Über ein Jahr ist es nun schon her, dass mich ein Zug von Leipzig nach Köln brachte, um dort Menschen zu fotografieren, die sich von Fernsehkameras dabei begleiten liessen, den Kampf „gegen“ ihre Körper zu dokumentieren. Schon viele Wochen vorher bekam ich diese Anfrage von der Produktionsfirma. Meine erste Reaktion war: Nein, das will ich nicht. Aber, eine wunderbare und geduldige Redakteurin überredete mich. Zum Glück. Diese Tage und Nächte in Köln waren herausfordernd, stressig, besonders, krass , ambivalent und vor allem aufregend – und für mich ganz schön hungrig. Denn ich hatte beschlossen, ein paar Tage vor dem Fotografieren der FÜNF Protagonist*innen dieses Fernsehformats (eigentlich sind es sechs, aber eine Dame war am Tag des Fotografierens nicht zugegen), das erste Fasten meines Lebens zu beginnen. Mitten im Juli. Und es gab weitere Hürden: ein fremdes Atelier, fünf Menschen, von denen ich keinen blassen Schimmer hatte, die ich aber fotografieren sollte, Kameras überall, Redakteurinnen, Produktionsleiter und und und… Die Bewegtbildkameras war ich ja bereits gewohnt von einer anderen Produktion, die ich seit einiger Zeit begleitete. Aber so viele Menschen, die sich schon kannten, und ich die einzige neue Größe im Spiel, das war neu. Und wer meine Arbeitsweise kennt, der weiß, dass bevor ich überhaupt daran denke, eine Kamera in die Hand zu nehmen, ich stundenlang kommuniziere, erzähle, hinterfrage. Ich brauche diese Bindung zu den Menschen, die vor meiner Kamera agieren wollen/sollen/dürfen. Das war an diesem Tag in Köln nicht möglich. Trotzdem bekam ich Raum für Gespräch, aber eben keine Stunden, sondern Minuten. Zeit ist Geld. Jedenfalls für die Chefs von Produktionsfirmen. Für mich ist Zeit wertvoll, Zeit ist Zauber, Zeit ist ein Schlüssel, Zeit bindet, Zeit ist kein Fenster!
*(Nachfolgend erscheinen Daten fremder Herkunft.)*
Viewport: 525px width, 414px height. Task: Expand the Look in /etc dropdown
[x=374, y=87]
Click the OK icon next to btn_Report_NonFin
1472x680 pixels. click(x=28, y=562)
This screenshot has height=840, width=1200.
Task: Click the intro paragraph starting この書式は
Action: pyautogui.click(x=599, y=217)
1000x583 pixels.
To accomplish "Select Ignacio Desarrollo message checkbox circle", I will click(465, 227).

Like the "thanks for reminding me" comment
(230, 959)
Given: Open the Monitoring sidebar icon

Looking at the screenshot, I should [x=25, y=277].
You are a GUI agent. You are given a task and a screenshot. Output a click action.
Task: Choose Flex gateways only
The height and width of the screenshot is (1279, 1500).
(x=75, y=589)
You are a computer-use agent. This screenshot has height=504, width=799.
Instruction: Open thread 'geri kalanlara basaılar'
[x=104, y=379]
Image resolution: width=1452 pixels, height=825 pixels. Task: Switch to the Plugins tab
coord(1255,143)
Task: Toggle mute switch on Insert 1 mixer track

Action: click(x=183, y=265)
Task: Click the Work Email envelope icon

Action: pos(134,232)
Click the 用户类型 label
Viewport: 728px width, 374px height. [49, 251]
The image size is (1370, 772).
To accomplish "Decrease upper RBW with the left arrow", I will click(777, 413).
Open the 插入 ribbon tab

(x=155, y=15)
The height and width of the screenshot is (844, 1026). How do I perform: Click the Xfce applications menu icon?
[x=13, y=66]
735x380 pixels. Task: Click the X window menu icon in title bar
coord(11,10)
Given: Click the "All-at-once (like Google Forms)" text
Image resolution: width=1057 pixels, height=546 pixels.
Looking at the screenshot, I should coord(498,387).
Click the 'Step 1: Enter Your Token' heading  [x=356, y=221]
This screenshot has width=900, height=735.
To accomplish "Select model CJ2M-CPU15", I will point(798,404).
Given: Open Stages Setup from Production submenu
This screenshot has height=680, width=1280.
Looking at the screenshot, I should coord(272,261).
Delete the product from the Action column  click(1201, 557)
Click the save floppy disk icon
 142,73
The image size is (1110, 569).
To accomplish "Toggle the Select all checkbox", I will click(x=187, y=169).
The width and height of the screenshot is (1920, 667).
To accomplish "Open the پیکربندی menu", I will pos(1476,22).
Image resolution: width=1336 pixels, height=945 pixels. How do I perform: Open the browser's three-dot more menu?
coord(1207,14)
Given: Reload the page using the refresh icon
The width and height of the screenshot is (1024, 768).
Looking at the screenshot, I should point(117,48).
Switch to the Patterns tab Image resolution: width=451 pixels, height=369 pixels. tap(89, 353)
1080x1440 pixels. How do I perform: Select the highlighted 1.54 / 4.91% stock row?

Beim Kennenlernen musste ich mich sehr konzentrieren. Fünf Lebensgeschichten im Telegrammstil. Puh. Eine spannender als die andere. Und dann waren alle Bald-vor-Antjes-Kamera-Stehende-oder-Sitzende natürlich aufgeregt. Ja. Es ist schnell gesagt: Wir wünschen uns ein Aktshooting. Wenn es auf einmal so weit ist, wird schon bei dem ein oder anderen die Luft knapp… Aber wie überraschend, für mich. Alle waren füreinander da. Die Gruppe war nicht nur hochemotional, sondern auch ein dickes Brett der Fürsorge. Es flossen Tränen über Tränen. Aber nach jeder vergossenen Träne waren da Arme und wohligwarme Sommerkörper, die drückten und Halt gaben. Das war zum Dahinschmelzen. Selbst lachte ich viel. Wollte damit helfen, die Tragik, die diese Menschen mit ihren Körpern verbinden, für ein paar Momente zu vergessen. Aber die Blicke in die Spiegel, die ich im Raum aufgestellt hatte, brachten sie meist wieder zurück, diese böse Tragik. Ich möchte die einzelnen (Lebens)Geschichten nicht erzählen, wer sich dafür interessiert, der klicke den Link unten und schaue die drei Teile von jeweils 90 Minuten bei TV NOW oder montags 22.15 Uhr auf VOX. Im ersten Teil (der bereits ausgestrahlt wurde) hatte ich meinen Auftritt. Nur ein wenig Senf zum Thema geben möchte ich noch geben, meine ganz eigne subjektive Meinung zum Format. Nicht mehr, nicht weniger. Wahrscheinlich wird dies im Podcast der Antipösen Stücke in den kommenden Wochen noch sehr viel mehr besprochen…(unsere Sommerpause endet ganzganz bald!)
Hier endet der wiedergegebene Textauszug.